Compte d’hiver : au cœur du froid est une réflexion sur la grande influence qu’exerce l’hiver sur diverses cultures et modes d’expression artistiques.

Cette exposition, qui comprend plus de 150 œuvres du début du 19e siècle à aujourd’hui, rassemble des perspectives autochtones, allochtones et européennes sur le sujet.

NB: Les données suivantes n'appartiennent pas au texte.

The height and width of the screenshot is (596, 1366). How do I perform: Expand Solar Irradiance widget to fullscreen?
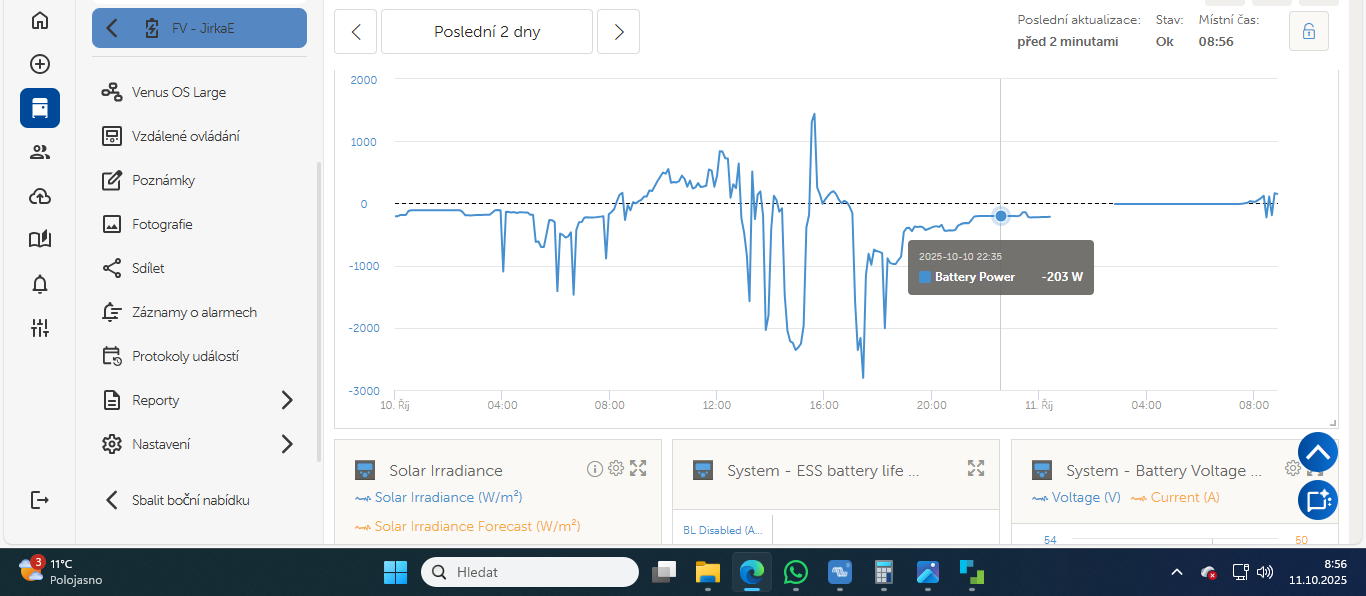[638, 468]
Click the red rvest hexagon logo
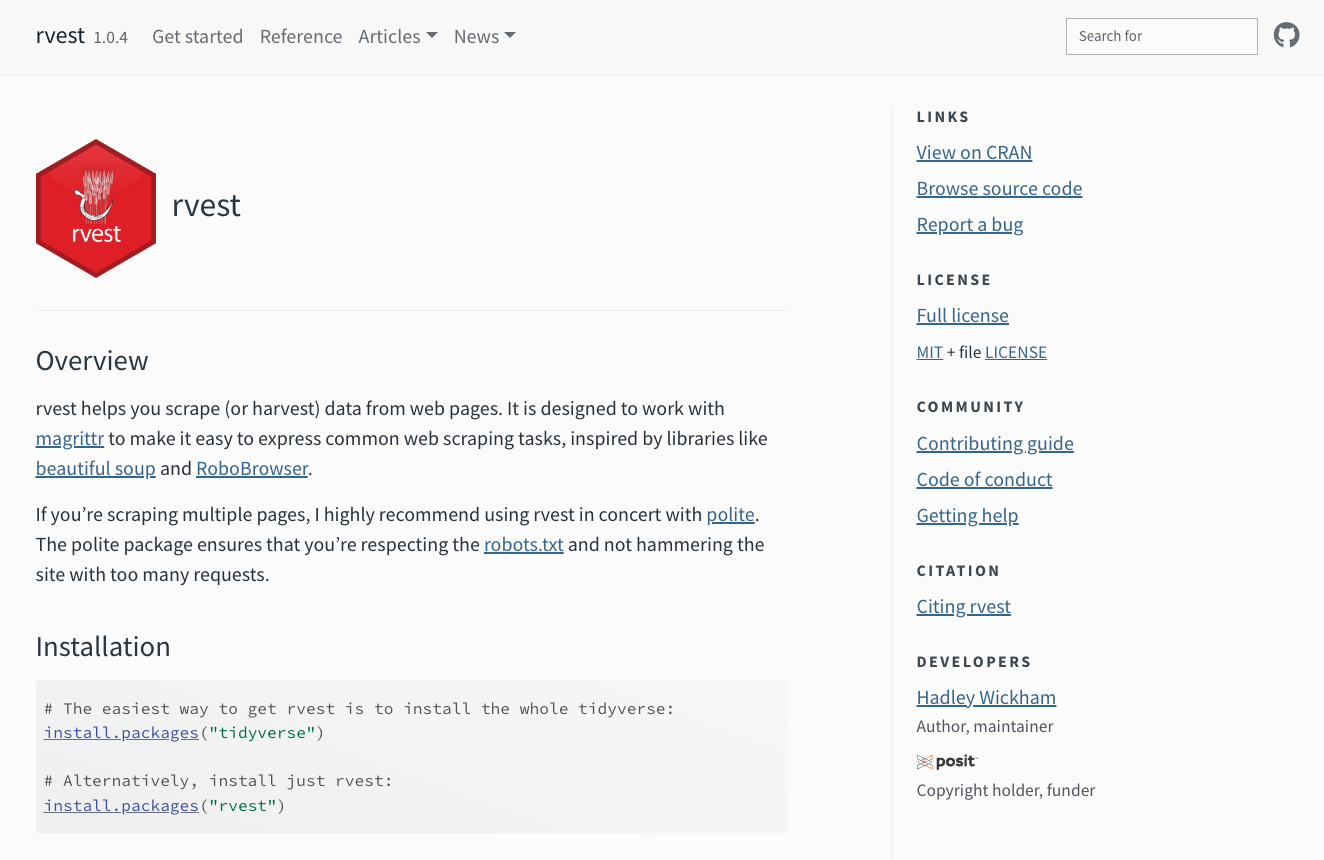Screen dimensions: 1324x860 (96, 208)
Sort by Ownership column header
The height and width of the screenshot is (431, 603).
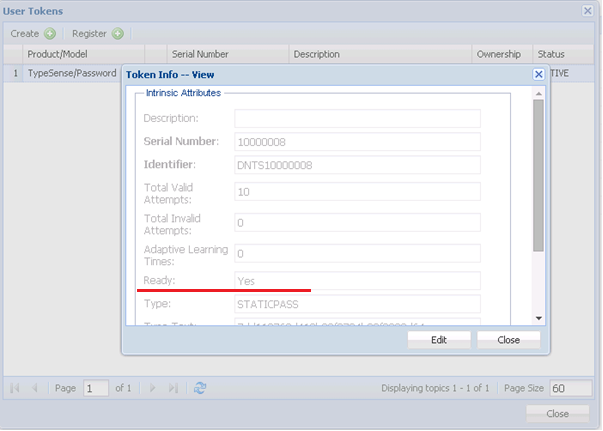[x=500, y=54]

Par le truchement d’objets, de tableaux, de sculptures et d’œuvres sur papier, Compte d’hiver invite à explorer les concepts de tradition, d’identité et de patrimoine et à découvrir la façon dont les artistes abordent les motifs hivernaux. Des biens autochtones historiques côtoient des créations récentes – dont celles de la graveuse inuit Pitseolak Ashoona et des artistes cris Duane Linklater et Kent Monkman –, mettant en lumière le savoir ancestral, les récits et la critique contemporaine. L’exposition établit ensuite des comparaisons entre des peintres du Canada comme Maurice Cullen et Clarence Gagnon et les impressionnistes français Claude Monet et Camille Pissarro, en insistant sur les démarches distinctes qu’ils adoptent pour reproduire les effets de la lumière sur la neige. Enfin, elle met au jour un langage visuel commun entre des artistes canadiens comme J.E.H. MacDonald et Lawren S. Harris et leurs homologues d’ici et de Scandinavie dans l’interprétation de la saison froide.

Intitulée d’après les chronologies graphiques utilisées par les Autochtones des Plaines, dont les Lakota, Compte d’hiver évoque les thèmes de la survie, de l’adaptation et des liens de parenté et présente l’hiver comme une force transformatrice qui façonne l’expérience humaine.